Using the IVIM model, it is therefore possible to attribute a fast component of tissue water diffusivity to perfusion by deriving D* and f _V (Fig. 14.3). Indeed, studies comparing intravascular tracer and DW-MRI with IVIM modelling have shown good correlation between tissue blood volume and f _V and between relative blood flow and D* [29, 30]. Of note is that a tissue may have high D* but low f _V values, as the two vascular properties are not related. However, as the pseudodiffusion coefficient, D*, is influenced by physiological processes other than perfusion, e.g. glandular secretion and renal tubular flow, there remains controversy regarding the reliability of IVIM-derived perfusion parameters in secretory organs such as the salivary glands and kidneys [31–33].

14.4 Other Non-mono-exponential Diffusion Models

Another approach to account for the non-mono-exponential attenuation of the water signal in tissue is the stretched-exponential model [34], which does not necessitate a priori knowledge of the number of diffusion pools. The amount of signal loss after application of MPGs is described as thus

$\frac{S}{S_0}= \exp \left\{-{\left(b\times DDC\right)}^{\alpha}\right\}$

(14.6)

where DDC is the distributed diffusion coefficient, a surrogate for ADC, and α is the stretching parameter which describes the deviation of the curve from a mono-exponential line. α = 1 describes perfect alignment with the mono-exponential line consistent with a single diffusion pool, whereas a value of α < 1 suggests the presence of a distribution of different diffusion rates within the imaged voxel. Hence, α is also known as a heterogeneity index. One limitation of the stretched-exponential model is that unlike the IVIM model, it is difficult to correlate the term of α with a specific biological underpinning.

There are other phenomenological diffusion models (e.g. Gaussian, Kurtosis) that are used in research, but these are beyond the scope of discussion in this chapter.

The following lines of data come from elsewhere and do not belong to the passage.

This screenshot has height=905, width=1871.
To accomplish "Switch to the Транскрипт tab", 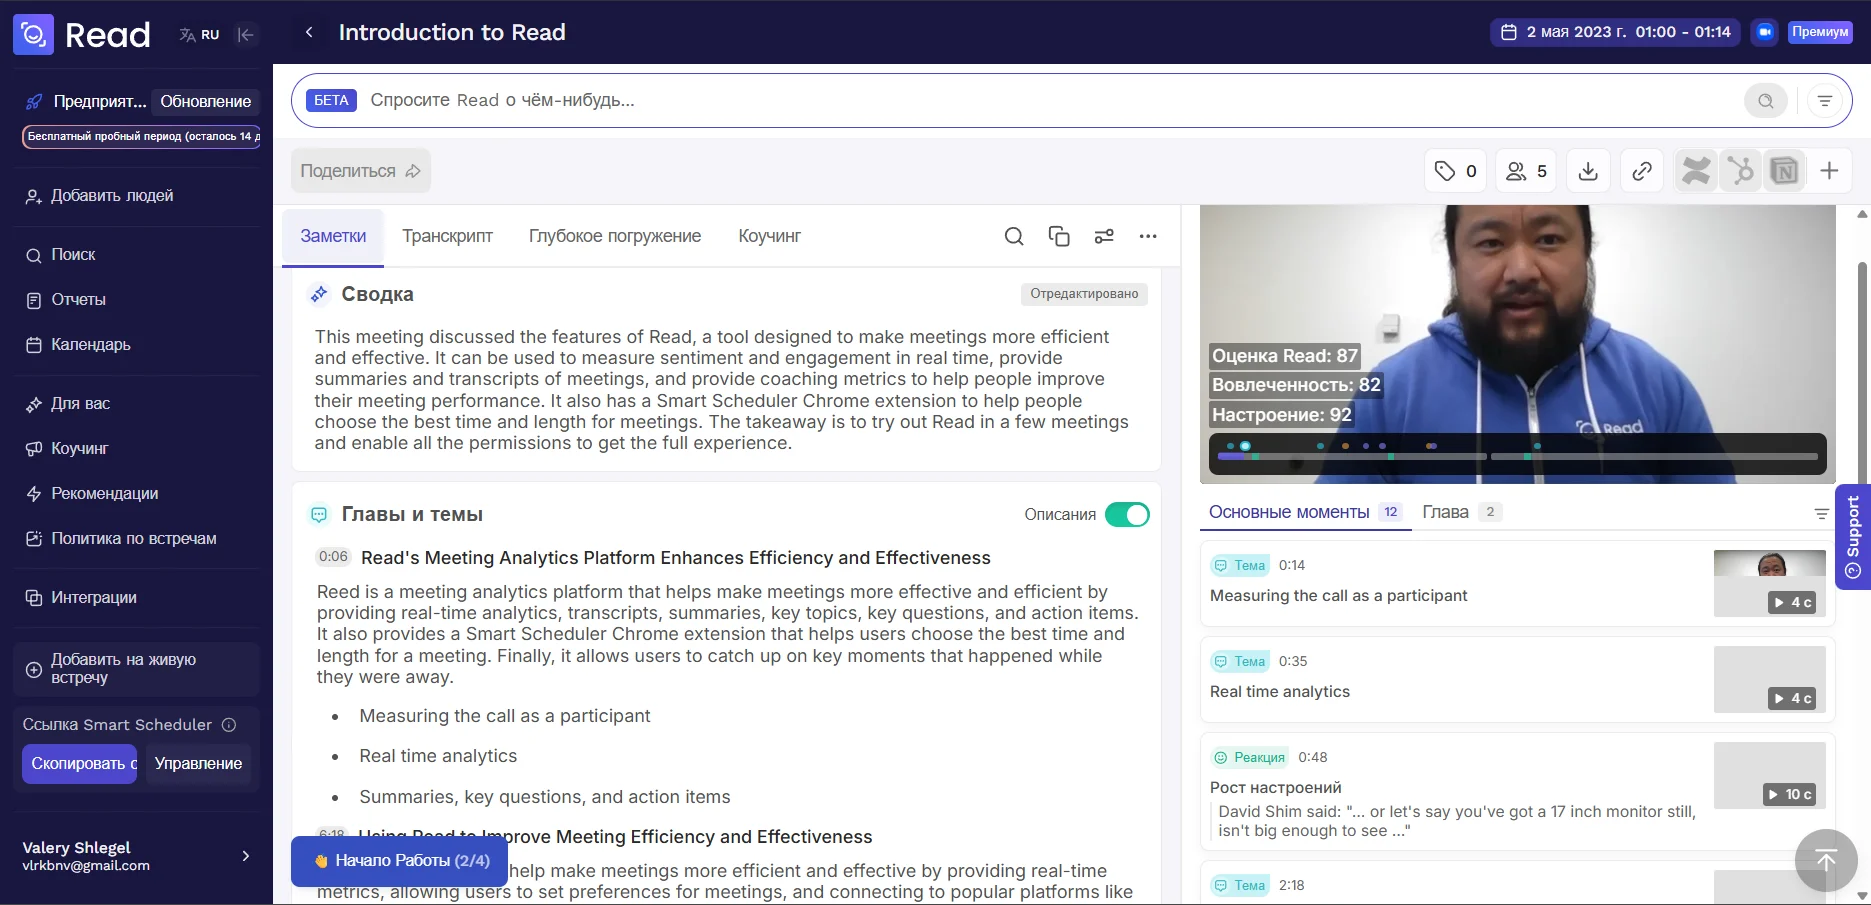I will coord(447,236).
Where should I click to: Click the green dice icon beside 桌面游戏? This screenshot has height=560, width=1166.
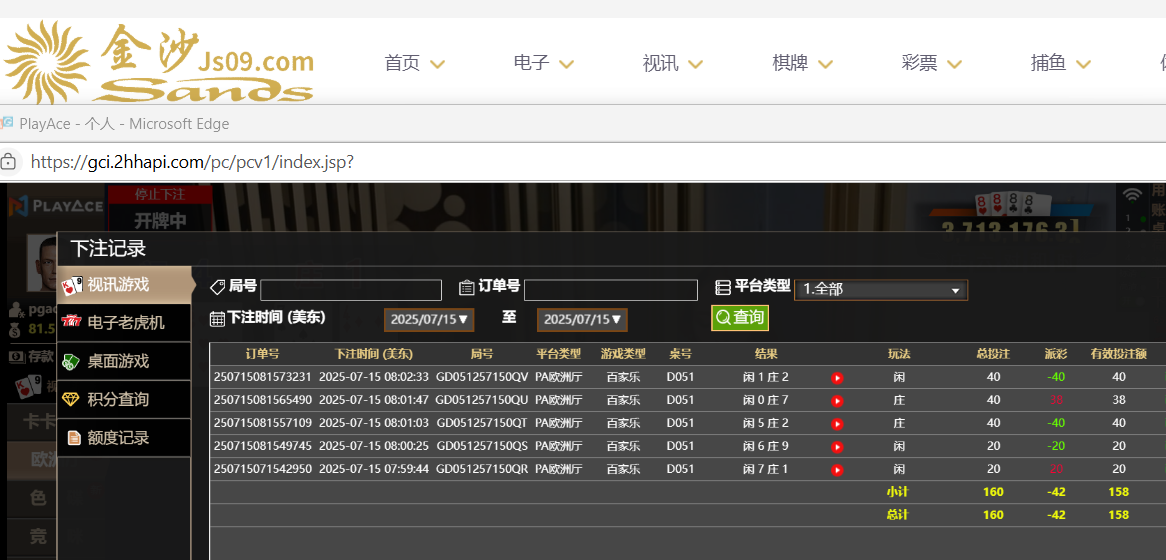[x=71, y=361]
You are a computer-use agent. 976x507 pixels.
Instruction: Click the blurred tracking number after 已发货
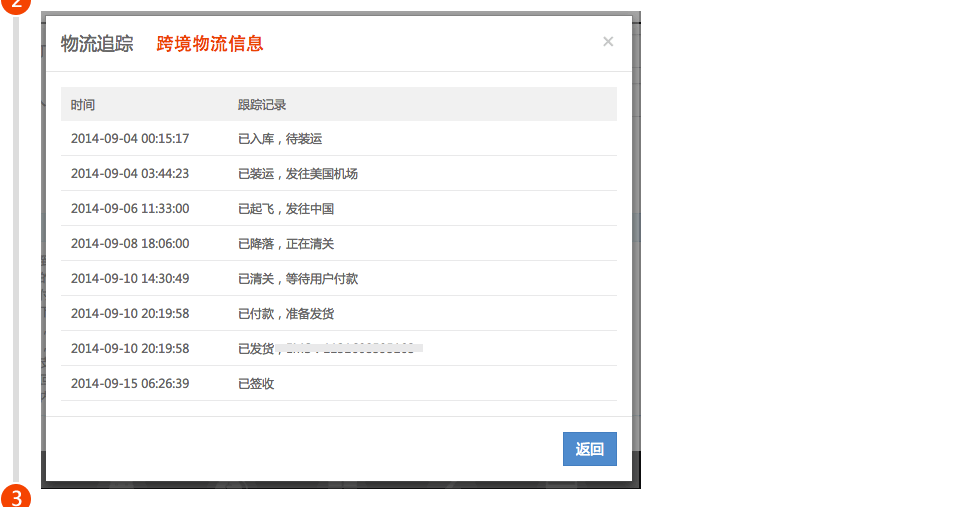tap(350, 348)
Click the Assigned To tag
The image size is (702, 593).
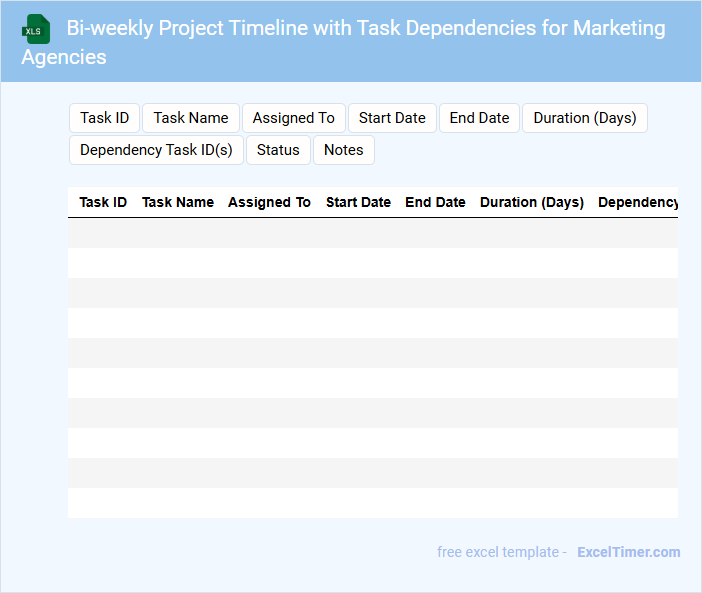pos(293,118)
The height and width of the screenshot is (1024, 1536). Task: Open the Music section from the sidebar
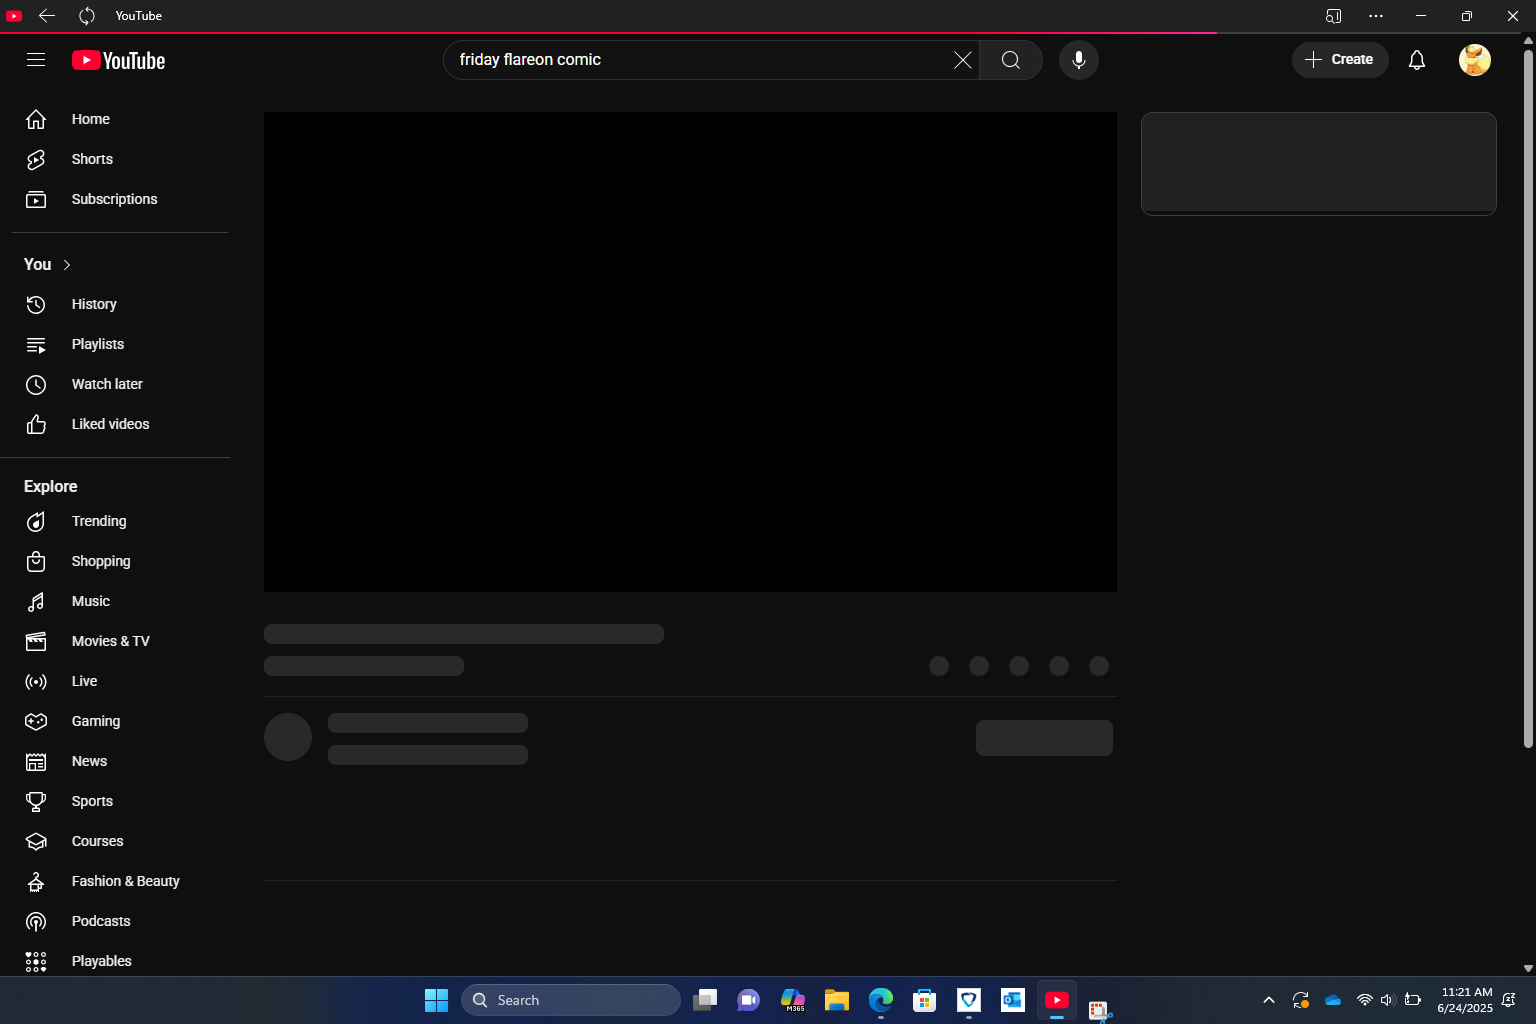91,601
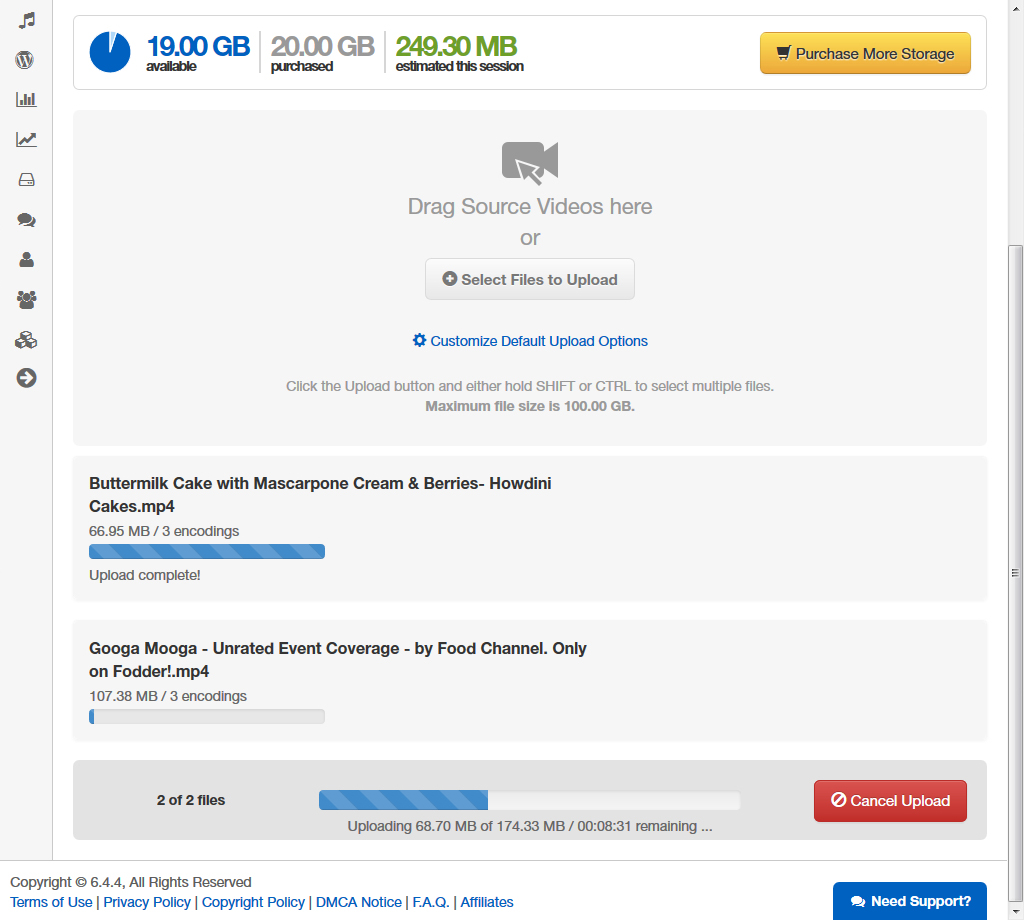Image resolution: width=1024 pixels, height=920 pixels.
Task: Click Purchase More Storage button
Action: (865, 54)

14.5 Technical Implementation

14.5.1 General Considerations

DW-MRI is made possible within a clinically acceptable time frame with EPI and parallel imaging. However, T2* effects of the tissues causes signal attenuation on EPI and is sensitive to B0, leading to reduced signal-to-noise ratio (SNR). This can be improved by increasing the slice thickness, increasing the number of signal averages, increased pixel size or large field of view (FOV), shorter echo-times, optimising receiver bandwidth and use of parallel imaging techniques.

Another problem in DW-MRI is chemical shift artefacts from fat which can be particularly pronounced on DW-MRI images due to the narrow bandwidth used in phase encoding. As the bandwidth per pixel in DW-MRI is 10–30 Hz compared to the fat-water chemical shift frequency of 220 Hz, signal displacement up to 10–15 pixels can be seen (approximately 6 cm if a pixel size of 4 mm is used). Ensuring optimal fat signal suppression is therefore critical in DW-MRI.

With increasing availability of 3.0 T scanners, there is a potential to improve image quality with the theoretical doubling of SNR compared to a 1.5 T system. However, at higher field strength, susceptibility artefacts are accentuated and become more problematic. Chemical shift artefacts can also be more profound.

14.5.2 DW-MRI in the Body

Breathing-related artefacts are an additional consideration in body DW-MRI. This problem can be dealt with in three approaches [35]: (1) breath-hold imaging, (2) navigator echo respiratory-triggered imaging and (3) free breathing.

Breath-hold DW-MRI acquisition time is typically <20 s per breath hold and the full dataset is acquired in a few breath holds. It may improve conspicuity of small lesions but has the disadvantage of limited b-values per breath hold, increased sensitivity to susceptibility artefacts (due to long echo train) and reduced SNR. Images are also prone to degradation by other uncontrolled physiological motions such as vessel/cardiac pulsation and peristalsis.

In navigator echo respiratory-triggered imaging [36], the position of the diaphragm is tracked by a pencil-beam excitation prepulse placed between the liver and lung. Compared with breath-hold imaging, navigator DW-MRI shows higher SNR and lesion to liver contrast ratio [37]. In a modified sequence using navigator echo to track pixel displacement without respiratory gating, image sharpness is improved compared with free-breathing technique with minimal increase in acquisition time [38, 39].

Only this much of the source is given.